Bitcoin drops 5% for third day in a row due to tariffs
Economic uncertainty and a strengthening dollar will hit Bitcoin, as institutional investors withdraw millions of dollars from ETFs.
The price of Bitcoin fell for the third day in a row, recording a loss of 5% and closing at $84,250. President Donald Trump's announcement of new 25% tariffs on European Union products generated panic in the markets, affecting cryptocurrencies as risk assets. The capitalization of the crypto market fell to $2.78 trillion, as institutional investors withdrew millions of dollars from Bitcoin ETFs.

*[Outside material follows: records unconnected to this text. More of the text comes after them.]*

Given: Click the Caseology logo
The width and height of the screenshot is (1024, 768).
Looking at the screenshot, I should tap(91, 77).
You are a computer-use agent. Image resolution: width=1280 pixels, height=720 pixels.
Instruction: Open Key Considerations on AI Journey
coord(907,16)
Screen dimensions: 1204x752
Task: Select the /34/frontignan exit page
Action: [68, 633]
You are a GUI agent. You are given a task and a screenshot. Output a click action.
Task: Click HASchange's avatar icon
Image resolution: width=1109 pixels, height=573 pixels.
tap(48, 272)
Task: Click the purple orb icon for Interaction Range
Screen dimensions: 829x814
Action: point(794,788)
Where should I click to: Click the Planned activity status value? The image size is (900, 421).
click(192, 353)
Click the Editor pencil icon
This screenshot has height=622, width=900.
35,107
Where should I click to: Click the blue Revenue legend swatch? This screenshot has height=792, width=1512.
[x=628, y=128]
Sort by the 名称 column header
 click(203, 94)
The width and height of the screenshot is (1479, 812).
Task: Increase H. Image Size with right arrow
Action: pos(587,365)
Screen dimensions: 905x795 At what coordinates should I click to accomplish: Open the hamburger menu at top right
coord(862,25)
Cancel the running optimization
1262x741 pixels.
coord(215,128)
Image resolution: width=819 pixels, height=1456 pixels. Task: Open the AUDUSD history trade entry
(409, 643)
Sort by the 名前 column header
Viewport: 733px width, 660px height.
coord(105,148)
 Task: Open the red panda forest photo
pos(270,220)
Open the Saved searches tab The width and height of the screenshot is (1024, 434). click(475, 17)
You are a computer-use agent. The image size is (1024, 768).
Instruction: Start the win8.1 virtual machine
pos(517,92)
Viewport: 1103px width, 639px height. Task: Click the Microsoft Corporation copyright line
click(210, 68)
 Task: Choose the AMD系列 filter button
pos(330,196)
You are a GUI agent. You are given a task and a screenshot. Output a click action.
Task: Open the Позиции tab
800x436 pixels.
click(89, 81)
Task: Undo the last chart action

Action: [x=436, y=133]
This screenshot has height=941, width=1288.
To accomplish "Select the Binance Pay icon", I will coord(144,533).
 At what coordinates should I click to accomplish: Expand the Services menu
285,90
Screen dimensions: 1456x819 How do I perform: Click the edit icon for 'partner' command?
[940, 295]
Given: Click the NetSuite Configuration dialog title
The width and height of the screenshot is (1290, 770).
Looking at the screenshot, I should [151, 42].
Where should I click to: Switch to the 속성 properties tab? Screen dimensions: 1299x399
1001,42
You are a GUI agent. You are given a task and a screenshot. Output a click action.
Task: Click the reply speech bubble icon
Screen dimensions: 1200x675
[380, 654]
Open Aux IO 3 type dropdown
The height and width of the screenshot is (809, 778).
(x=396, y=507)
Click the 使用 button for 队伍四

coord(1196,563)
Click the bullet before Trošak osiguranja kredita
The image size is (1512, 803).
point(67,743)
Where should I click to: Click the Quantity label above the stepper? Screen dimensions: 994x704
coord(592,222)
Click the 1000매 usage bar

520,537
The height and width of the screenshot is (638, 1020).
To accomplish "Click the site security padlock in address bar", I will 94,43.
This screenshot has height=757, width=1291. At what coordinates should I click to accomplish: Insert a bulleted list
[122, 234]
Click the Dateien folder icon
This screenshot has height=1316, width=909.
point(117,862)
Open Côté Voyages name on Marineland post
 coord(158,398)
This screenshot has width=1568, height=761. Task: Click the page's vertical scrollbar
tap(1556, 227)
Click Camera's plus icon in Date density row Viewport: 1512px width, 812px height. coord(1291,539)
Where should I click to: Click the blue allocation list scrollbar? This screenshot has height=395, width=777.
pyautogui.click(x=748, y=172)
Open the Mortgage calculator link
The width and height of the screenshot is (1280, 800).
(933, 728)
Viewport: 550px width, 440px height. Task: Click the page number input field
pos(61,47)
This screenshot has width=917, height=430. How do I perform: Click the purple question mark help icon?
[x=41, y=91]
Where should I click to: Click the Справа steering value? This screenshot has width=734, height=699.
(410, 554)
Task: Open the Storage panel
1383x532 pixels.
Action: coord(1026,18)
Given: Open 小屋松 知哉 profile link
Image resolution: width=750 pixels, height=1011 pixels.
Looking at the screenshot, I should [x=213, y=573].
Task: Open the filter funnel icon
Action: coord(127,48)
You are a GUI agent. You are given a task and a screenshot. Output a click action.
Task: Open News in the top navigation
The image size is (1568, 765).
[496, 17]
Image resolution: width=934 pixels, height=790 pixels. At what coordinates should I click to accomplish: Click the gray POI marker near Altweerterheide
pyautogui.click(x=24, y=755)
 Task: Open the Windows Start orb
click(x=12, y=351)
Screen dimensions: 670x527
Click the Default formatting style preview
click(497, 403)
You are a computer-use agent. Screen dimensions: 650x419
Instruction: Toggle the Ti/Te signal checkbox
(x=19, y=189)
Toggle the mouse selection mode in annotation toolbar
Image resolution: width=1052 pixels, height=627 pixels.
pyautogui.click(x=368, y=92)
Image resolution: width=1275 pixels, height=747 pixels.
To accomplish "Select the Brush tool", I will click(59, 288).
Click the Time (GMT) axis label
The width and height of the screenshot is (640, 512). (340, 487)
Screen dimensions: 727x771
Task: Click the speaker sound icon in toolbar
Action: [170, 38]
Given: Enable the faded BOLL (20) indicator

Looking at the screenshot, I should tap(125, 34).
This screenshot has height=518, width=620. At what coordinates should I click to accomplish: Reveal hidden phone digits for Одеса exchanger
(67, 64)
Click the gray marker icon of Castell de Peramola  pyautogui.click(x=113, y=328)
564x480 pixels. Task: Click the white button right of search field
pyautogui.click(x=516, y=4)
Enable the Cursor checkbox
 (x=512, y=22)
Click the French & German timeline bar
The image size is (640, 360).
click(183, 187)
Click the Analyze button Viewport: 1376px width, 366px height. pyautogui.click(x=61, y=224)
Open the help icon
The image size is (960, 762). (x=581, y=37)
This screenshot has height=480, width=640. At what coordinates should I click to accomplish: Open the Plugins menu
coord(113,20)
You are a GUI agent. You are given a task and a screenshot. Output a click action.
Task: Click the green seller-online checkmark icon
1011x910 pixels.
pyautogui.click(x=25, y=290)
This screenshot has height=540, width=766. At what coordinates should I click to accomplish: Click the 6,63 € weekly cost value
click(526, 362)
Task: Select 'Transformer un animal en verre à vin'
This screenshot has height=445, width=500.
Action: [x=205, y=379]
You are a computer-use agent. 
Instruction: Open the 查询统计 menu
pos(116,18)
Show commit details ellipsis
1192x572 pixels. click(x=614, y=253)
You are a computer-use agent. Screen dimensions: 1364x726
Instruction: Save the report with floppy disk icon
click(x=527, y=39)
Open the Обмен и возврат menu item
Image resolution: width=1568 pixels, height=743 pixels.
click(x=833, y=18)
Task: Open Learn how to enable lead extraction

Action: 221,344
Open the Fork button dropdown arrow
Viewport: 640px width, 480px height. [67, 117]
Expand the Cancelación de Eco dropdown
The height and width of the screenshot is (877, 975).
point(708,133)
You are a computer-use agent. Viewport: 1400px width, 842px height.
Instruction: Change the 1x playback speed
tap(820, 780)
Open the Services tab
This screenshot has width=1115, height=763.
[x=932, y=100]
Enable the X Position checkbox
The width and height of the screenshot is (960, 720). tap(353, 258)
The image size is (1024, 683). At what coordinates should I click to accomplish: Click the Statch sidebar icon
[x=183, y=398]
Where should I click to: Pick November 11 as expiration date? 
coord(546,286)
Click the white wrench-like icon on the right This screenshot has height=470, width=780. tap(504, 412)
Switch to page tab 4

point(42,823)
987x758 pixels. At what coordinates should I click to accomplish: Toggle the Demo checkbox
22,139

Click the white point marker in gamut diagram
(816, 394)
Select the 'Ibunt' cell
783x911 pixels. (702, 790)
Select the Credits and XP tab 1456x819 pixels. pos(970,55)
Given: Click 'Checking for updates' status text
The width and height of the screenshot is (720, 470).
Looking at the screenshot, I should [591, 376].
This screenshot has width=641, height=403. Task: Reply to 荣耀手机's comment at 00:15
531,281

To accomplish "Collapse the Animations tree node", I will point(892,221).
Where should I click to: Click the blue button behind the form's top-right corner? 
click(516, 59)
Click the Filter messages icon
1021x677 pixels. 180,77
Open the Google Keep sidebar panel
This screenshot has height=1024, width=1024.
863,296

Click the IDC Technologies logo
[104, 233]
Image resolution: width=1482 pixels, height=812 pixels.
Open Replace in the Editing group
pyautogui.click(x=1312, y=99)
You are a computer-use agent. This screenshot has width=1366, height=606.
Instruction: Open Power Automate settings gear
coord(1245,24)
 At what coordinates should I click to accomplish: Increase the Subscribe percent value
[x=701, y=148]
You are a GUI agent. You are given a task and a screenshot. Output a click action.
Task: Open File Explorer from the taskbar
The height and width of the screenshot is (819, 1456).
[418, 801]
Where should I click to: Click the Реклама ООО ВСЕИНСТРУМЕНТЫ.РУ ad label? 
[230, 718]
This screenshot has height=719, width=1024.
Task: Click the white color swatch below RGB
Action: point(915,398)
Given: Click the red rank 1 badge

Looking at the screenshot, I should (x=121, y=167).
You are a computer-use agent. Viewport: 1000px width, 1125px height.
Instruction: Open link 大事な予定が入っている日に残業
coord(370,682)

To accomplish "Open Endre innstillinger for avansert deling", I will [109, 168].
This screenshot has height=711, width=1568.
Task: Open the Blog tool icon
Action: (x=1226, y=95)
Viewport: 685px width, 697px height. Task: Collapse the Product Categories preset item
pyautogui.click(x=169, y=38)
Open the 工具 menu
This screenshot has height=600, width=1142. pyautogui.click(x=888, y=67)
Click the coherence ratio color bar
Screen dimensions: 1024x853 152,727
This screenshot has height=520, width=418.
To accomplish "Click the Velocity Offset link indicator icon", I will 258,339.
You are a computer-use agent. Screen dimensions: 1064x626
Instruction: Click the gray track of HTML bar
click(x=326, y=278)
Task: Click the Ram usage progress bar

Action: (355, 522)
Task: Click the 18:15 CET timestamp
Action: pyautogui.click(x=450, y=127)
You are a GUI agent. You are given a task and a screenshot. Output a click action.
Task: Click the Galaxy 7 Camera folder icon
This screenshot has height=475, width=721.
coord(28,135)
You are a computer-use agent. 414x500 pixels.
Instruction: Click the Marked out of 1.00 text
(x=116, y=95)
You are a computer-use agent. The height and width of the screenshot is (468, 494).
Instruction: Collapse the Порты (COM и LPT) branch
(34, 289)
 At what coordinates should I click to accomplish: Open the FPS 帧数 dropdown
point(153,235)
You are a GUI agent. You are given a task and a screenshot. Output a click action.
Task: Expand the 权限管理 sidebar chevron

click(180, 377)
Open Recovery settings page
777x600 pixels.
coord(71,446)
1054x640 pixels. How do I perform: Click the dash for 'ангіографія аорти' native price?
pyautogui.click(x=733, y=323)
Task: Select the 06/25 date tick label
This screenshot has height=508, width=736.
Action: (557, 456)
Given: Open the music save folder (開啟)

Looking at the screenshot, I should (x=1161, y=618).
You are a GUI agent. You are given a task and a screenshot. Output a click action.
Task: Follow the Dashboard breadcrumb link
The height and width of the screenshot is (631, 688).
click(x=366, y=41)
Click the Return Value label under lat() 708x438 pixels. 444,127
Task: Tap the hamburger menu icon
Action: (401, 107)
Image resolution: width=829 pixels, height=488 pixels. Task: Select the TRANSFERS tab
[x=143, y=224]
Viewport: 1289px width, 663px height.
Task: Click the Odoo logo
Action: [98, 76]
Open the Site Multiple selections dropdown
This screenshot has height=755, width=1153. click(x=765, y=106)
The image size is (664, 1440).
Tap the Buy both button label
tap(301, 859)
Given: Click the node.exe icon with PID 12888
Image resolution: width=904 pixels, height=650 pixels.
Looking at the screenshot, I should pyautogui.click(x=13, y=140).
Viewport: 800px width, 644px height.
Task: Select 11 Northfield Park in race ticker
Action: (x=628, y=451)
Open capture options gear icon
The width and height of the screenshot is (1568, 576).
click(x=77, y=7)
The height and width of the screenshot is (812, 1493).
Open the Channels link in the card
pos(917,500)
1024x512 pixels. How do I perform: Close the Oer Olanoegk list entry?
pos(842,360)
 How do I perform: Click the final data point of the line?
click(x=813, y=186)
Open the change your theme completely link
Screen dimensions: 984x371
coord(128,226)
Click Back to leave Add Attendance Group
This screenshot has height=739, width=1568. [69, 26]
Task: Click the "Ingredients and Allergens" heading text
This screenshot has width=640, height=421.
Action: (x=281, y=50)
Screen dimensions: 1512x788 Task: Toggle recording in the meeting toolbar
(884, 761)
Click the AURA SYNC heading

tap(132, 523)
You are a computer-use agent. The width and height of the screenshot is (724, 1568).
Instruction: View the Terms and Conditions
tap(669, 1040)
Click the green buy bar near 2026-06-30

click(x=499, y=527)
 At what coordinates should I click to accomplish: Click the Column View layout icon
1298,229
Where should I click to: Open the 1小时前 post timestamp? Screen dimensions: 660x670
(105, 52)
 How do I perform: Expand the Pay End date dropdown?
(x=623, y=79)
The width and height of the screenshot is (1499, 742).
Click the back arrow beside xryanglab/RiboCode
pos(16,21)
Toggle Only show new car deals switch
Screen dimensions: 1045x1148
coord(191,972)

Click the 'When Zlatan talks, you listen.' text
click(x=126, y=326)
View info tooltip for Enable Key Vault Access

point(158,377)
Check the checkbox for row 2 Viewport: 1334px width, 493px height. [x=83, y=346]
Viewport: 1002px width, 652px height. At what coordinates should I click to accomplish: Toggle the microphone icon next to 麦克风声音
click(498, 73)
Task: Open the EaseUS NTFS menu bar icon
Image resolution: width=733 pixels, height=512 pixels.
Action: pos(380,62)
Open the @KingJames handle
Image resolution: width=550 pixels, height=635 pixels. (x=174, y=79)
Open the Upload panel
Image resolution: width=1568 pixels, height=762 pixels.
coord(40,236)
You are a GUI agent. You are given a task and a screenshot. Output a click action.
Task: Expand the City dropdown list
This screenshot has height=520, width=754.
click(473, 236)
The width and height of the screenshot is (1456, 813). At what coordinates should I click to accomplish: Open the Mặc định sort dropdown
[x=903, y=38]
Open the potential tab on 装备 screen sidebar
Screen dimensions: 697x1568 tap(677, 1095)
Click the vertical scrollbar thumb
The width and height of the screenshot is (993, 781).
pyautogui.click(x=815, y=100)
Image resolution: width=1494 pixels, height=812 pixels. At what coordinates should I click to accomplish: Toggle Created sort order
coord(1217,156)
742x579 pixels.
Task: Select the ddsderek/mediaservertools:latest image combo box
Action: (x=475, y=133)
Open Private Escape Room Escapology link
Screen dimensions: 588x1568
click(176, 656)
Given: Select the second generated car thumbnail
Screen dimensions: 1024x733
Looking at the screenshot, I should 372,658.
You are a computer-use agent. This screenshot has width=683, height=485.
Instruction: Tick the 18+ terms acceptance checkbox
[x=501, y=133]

Bitcoin price pierced the 200-period moving average (EMA200), a key support, sending a long-term bearish signal. / Trading View
Trump and tariffs: A blow to the crypto market
The President of the United States, Donald Trump, announced the imposition of 25% tariffs on products from the European Union, which generated a wave of uncertainty in the financial markets. This move, in the midst of the geopolitical crisis between Russia and Ukraine, injected panic into the Bitcoin market, considered a risk asset.
The implementation of these tariffs could have inflationary effects, which would put pressure on the Federal Reserve to keep interest rates high. This scenario benefits the dollar, whose DXY index rose to 106.47 points, while harming Bitcoin and other cryptocurrencies.
The impact on the crypto market
The reaction in the crypto market was immediate. Bitcoin fell by 5%, closing the day at $84,250, and dragged down the total market capitalization, which fell to $2.78 trillion. CoinMarketCap's fear and greed index fell to 20 points, approaching the extreme fear zone.
Despite the drop, some investors took the opportunity to withdraw Bitcoin from centralized exchanges. According to data from Coinglass, 8,977.15 BTC were withdrawn in the last 24 hours, suggesting long-term accumulation by "hodlers."
Institutional withdrawal and massive liquidations
The Bitcoin ETF market also suffered, with negative net flows of $937.90 million on Tuesday and $516.40 million on Monday. This institutional capital outflow contributed to the price drop of the main cryptocurrency.
In addition, the open interest (OI) in Bitcoin futures fell to $53.21 billion, its lowest level since November 11. This reflects a deleveraging and the liquidation of long positions, with $457.99 million in liquidations in the last 24 hours, of which 85.14% corresponded to long positions.
But the crypto market is ignoring the debt bond market. The 10-year Treasury bond yield fell to 4.25% so the market dynamics are sending mixed signals about the FED's policy. This suggests that the central bank's interest rates are higher than the market and could influence further cuts. Trump's policy of implementing cuts in public spending is the reason for the decline in yields.
Trend change?
The price of bitcoin pierced the 200-period moving average (EMA200), a key support, sending a long-term bearish signal. This drop was accompanied by a trading volume that doubled the 25-day average, showing the strength of sellers.
Although the RBP indicator suggests that Bitcoin is in the oversold zone in the short term, professional traders are waiting for confirmation in the coming sessions to determine if a trend change is consolidated.
As the crypto market faces economic and political uncertainty, investors are preparing for a possible bearish scenario. However, the accumulation of bitcoin by "hodlers" and the possible technical recovery could offer opportunities for those who remain calm in the midst of the storm.
Disclaimer: This news is for informational purposes only and does not constitute financial advice. Cryptocurrency investments are volatile and involve risks. Please do your research and consult a professional before making financial decisions.